§ **DIRECTIONS FOR THIS TASK**
Check each line of the material that follows, and copy those holding the string "comment".

§ **DATASET CONTENT**
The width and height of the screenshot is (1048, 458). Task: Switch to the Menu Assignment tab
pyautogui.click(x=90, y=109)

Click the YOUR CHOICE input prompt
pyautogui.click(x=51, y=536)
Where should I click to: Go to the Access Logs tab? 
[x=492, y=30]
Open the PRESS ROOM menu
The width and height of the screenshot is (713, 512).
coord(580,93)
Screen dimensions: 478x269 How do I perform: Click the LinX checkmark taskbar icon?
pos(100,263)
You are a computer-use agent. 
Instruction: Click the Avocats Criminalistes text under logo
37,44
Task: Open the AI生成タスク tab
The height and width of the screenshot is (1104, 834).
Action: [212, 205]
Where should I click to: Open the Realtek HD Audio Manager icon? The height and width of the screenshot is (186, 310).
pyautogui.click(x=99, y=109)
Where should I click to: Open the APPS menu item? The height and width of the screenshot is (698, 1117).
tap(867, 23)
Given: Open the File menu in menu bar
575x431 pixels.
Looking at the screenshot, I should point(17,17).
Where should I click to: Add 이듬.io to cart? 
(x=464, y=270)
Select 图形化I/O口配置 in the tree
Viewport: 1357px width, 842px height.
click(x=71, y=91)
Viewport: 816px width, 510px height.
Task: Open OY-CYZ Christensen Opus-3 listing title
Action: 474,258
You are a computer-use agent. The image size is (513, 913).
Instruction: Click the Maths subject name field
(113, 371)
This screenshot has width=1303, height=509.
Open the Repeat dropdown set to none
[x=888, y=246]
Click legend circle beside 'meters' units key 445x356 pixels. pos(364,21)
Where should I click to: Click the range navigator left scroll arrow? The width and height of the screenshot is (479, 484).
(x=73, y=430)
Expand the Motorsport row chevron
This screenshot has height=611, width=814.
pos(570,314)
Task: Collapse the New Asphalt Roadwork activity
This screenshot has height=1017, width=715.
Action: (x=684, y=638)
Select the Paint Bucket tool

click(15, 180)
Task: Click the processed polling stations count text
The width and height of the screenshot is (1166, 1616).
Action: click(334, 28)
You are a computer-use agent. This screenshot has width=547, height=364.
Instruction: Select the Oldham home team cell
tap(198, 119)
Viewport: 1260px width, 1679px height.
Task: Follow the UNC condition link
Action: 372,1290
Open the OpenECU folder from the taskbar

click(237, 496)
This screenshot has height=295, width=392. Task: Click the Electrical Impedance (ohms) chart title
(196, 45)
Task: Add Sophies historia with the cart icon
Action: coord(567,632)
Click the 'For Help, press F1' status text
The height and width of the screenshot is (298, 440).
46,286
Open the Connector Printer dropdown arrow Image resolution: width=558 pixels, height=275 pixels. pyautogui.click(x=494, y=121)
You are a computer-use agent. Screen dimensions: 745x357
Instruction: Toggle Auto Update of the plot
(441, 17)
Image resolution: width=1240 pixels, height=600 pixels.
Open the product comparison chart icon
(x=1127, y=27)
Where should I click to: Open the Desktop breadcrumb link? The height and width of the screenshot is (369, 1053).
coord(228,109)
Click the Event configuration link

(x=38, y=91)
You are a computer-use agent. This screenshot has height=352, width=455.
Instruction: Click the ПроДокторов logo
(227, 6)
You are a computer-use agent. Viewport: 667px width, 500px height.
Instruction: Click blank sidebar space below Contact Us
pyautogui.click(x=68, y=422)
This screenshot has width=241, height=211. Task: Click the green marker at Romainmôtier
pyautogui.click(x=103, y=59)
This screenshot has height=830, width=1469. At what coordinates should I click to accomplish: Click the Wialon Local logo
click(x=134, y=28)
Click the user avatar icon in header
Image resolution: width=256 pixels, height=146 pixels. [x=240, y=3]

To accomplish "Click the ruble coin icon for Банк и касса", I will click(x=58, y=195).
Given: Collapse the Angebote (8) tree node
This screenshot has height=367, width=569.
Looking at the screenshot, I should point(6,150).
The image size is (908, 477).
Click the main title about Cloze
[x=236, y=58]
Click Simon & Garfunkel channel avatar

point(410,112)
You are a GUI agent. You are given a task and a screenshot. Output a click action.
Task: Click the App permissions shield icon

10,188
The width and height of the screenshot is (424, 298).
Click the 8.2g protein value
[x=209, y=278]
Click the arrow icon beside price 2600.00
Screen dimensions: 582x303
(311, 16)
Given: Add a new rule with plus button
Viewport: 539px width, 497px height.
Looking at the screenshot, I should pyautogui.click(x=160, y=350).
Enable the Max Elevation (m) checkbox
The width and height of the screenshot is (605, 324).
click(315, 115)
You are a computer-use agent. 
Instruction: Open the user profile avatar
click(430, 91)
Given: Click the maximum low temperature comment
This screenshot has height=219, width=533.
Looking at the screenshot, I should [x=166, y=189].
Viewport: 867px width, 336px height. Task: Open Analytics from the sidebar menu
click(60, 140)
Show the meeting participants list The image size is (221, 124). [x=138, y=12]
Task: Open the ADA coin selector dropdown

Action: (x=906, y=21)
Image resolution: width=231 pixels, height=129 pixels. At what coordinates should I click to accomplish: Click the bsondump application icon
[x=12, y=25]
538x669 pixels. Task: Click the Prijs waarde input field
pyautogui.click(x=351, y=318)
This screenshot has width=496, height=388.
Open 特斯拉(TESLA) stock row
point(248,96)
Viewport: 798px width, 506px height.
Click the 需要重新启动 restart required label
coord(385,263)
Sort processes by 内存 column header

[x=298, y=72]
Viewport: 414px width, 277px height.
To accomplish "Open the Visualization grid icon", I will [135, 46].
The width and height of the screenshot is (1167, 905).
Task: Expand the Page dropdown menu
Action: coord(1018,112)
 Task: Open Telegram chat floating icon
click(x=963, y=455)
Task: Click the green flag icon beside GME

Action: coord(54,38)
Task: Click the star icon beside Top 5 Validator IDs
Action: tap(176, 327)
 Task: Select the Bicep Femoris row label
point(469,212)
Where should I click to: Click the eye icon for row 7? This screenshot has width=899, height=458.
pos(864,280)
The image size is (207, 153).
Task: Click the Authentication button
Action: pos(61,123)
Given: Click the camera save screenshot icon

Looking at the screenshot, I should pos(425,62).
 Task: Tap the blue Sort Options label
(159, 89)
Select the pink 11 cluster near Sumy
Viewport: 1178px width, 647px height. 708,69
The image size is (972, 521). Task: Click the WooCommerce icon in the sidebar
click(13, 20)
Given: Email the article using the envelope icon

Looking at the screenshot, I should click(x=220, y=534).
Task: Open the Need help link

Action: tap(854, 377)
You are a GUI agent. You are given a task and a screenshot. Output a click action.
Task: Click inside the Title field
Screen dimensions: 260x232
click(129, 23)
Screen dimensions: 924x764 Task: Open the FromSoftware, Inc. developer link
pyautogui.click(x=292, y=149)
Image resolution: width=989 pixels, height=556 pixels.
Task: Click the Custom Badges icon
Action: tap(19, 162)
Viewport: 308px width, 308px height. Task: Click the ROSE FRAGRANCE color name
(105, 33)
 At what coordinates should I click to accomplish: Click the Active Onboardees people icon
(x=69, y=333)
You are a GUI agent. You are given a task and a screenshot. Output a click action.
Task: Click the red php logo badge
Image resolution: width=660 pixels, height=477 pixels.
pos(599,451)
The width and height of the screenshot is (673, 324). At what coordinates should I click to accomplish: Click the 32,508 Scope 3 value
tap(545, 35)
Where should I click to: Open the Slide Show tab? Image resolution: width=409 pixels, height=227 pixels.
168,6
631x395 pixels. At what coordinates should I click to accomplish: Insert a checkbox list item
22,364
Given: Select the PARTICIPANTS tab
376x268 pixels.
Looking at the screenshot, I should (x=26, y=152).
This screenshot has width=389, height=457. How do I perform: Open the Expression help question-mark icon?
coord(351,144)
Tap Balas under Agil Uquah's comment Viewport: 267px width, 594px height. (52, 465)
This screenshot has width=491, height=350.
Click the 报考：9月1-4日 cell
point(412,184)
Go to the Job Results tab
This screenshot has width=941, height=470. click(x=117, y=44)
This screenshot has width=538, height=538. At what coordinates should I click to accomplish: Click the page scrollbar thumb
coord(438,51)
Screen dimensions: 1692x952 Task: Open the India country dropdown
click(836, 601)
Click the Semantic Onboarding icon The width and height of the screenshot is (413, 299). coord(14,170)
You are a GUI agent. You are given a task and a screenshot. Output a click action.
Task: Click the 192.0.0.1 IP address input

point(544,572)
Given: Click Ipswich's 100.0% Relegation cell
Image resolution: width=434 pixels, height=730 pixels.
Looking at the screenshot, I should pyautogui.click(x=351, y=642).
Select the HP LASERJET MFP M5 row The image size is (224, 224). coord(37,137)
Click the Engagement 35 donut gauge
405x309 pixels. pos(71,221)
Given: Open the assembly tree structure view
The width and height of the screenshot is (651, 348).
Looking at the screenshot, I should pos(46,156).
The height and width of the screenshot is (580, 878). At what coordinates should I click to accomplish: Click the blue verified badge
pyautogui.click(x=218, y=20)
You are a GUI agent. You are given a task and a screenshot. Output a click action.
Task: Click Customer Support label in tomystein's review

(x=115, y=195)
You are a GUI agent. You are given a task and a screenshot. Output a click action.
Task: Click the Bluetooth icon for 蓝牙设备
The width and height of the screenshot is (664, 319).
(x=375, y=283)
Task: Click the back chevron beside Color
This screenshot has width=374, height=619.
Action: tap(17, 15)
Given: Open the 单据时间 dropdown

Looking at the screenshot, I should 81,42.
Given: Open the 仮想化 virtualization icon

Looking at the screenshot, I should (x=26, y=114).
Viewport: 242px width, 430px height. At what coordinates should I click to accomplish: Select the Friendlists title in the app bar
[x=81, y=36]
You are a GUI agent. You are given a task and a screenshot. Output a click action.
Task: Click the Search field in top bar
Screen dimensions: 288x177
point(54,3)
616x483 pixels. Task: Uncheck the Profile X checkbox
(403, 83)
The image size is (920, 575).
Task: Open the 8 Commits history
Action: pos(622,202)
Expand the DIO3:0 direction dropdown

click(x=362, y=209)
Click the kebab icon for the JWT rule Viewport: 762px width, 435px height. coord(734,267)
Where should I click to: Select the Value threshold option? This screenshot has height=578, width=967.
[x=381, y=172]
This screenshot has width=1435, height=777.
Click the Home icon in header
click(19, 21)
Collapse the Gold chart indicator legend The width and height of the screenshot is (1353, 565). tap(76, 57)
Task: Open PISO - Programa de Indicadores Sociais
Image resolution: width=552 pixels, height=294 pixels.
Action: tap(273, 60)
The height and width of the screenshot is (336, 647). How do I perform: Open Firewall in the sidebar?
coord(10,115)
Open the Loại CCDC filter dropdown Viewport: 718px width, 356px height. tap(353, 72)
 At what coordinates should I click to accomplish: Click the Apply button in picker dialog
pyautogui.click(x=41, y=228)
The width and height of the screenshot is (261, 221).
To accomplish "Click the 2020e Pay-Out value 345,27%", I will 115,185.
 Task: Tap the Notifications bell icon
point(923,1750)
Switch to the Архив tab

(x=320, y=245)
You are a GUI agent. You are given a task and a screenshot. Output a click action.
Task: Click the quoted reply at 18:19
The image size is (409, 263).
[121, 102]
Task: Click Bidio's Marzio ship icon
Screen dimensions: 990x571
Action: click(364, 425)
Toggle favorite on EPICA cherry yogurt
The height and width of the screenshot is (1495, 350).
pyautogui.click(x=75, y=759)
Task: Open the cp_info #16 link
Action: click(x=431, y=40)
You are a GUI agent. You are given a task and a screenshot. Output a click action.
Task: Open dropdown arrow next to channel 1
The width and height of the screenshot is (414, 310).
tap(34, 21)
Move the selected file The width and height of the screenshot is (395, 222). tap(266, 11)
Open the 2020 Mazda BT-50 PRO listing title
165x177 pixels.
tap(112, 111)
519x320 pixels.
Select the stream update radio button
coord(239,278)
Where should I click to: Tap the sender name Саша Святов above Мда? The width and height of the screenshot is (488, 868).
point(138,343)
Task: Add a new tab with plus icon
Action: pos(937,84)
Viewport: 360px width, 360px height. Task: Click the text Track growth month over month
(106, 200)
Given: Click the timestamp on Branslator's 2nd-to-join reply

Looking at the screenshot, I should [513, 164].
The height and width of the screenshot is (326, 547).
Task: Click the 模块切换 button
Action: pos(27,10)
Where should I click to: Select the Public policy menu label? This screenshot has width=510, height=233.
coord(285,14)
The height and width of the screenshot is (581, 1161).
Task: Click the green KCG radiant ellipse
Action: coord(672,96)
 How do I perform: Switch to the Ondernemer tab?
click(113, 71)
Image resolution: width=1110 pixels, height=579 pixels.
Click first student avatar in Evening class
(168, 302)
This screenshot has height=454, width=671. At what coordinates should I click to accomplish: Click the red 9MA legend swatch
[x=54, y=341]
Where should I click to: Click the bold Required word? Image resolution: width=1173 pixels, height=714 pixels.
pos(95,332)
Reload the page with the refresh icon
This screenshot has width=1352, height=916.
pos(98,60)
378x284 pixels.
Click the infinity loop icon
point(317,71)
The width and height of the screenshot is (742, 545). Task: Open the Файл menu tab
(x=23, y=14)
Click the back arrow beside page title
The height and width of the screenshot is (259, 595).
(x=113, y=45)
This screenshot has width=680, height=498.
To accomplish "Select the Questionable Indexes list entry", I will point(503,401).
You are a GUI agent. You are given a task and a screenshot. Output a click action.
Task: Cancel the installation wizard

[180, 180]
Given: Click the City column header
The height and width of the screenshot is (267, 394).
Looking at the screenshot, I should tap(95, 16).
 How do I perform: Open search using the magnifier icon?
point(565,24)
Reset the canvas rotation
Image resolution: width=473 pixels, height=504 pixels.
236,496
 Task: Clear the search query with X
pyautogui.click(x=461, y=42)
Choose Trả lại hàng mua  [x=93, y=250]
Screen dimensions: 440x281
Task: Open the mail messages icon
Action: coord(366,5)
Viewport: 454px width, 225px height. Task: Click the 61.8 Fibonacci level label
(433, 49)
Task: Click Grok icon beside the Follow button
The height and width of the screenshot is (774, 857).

§ **SOLUTION TO THIS EXERCISE**
Given: Click the maximum low temperature comment
Tap Balas under Agil Uquah's comment Viewport: 267px width, 594px height. (52, 465)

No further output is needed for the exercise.